RNA isolation, cDNA synthesis, and RT-quantitative PCR
Total RNA was extracted by using the RNeasy Micro kit (QIAGEN) and treated with DNase I to eliminate possible genomic DNA contamination. Taq-Man RT-PCR was performed as described elsewhere 13. Primers and probes used were purchased from Applied Biosystems.
pCCL EF1α NGFR h RORC2 is a third-generation bidirectional lentiviral vector with the transgene RORC2 under EF1α (Human Elongator factor 1α) promoter, which includes a truncated version of the ΔNGFR as reporter gene under control of minimal CMV (cytomegalovirus) promoter. pCCL EF1α NGFR is the same vector without the transgene RORC2 25.
UCB CD3+CD4+CD161− cells were activated with anti-CD3, anti-CD28, and IL-2 (100 U/mL, Eurocetus, Italy). After 16 h, pCCL EF1α NGFR or pCCL EF1α NGFR hRORC2 lentivirus was added at a multiplicity of infection of five. Transduced T cells were purified after 1 wk with MACSelect LNGFR MicroBeads (Miltenyi Biotec), purities greater than 98% being consistently achieved, and then expanded with IL2 (100 U/mL) for other 2 wk.
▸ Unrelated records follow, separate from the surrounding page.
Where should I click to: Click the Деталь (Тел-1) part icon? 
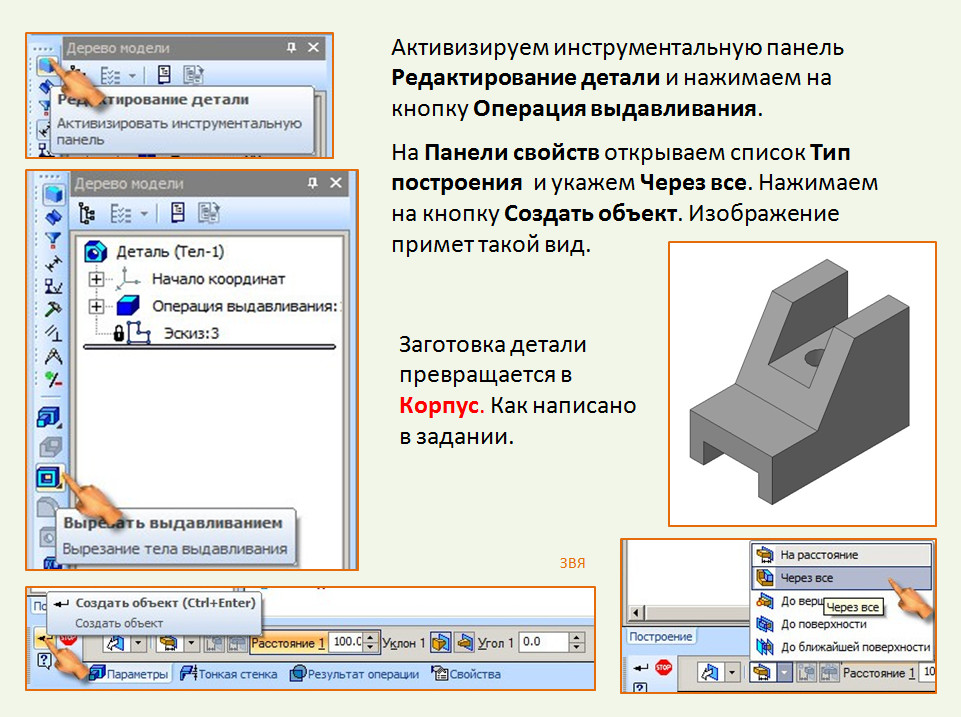pyautogui.click(x=95, y=249)
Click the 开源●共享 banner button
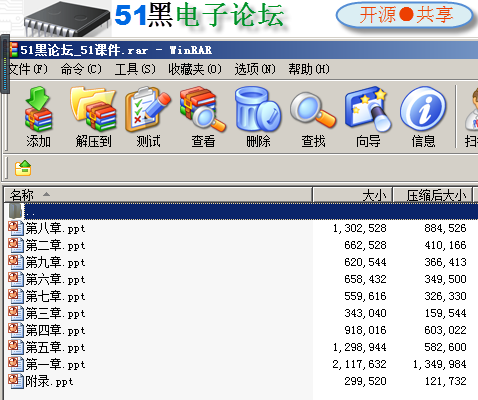The height and width of the screenshot is (400, 478). (405, 15)
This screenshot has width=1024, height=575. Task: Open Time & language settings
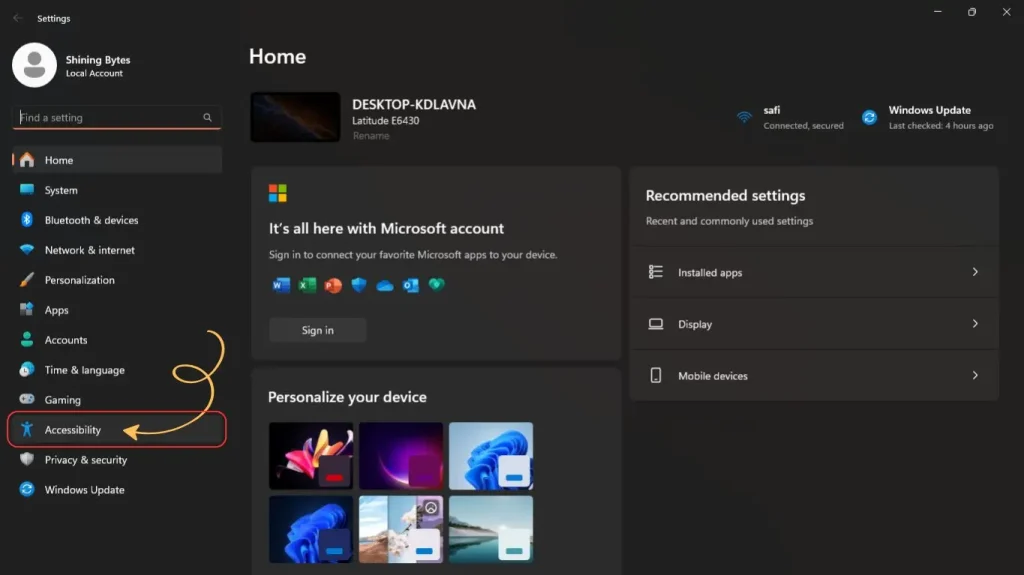[84, 370]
After this period of time, each T-cell population was analyzed by quantitative RT-PCR for gene expression and evaluated for cytokine production after polyclonal stimulation.
A standard two-tailed paired t-test was used for statistical analysis; p-values of 0.05 or less were considered significant.
The experiments reported in this article have been supported by funds of the Italian Ministry of Education (PRIN), the Italian Ministry of Health (Strategic Project 2008), the Ente Cassa di Risparmio, Florence, Italy, EU Projects SENS-IT-IV (FP6-LSBH-CT-2006-018861), and INNOCHEM (FP6-LSHB-CT-2005-518167), Associazione Italiana Ricerca sul Cancro (AIRC) and the Canadian Institutes for Health Research (to M. K. L., MOP-93793). M. K. L. holds a Canada Research Chair in Transplantation. S. Q. C. holds a MSFHR Senior Graduate Studentship award, and a CIHR/UBC Skin Research Trainee award.
Conflict of interest: The authors declare no financial or commercial conflict of interest.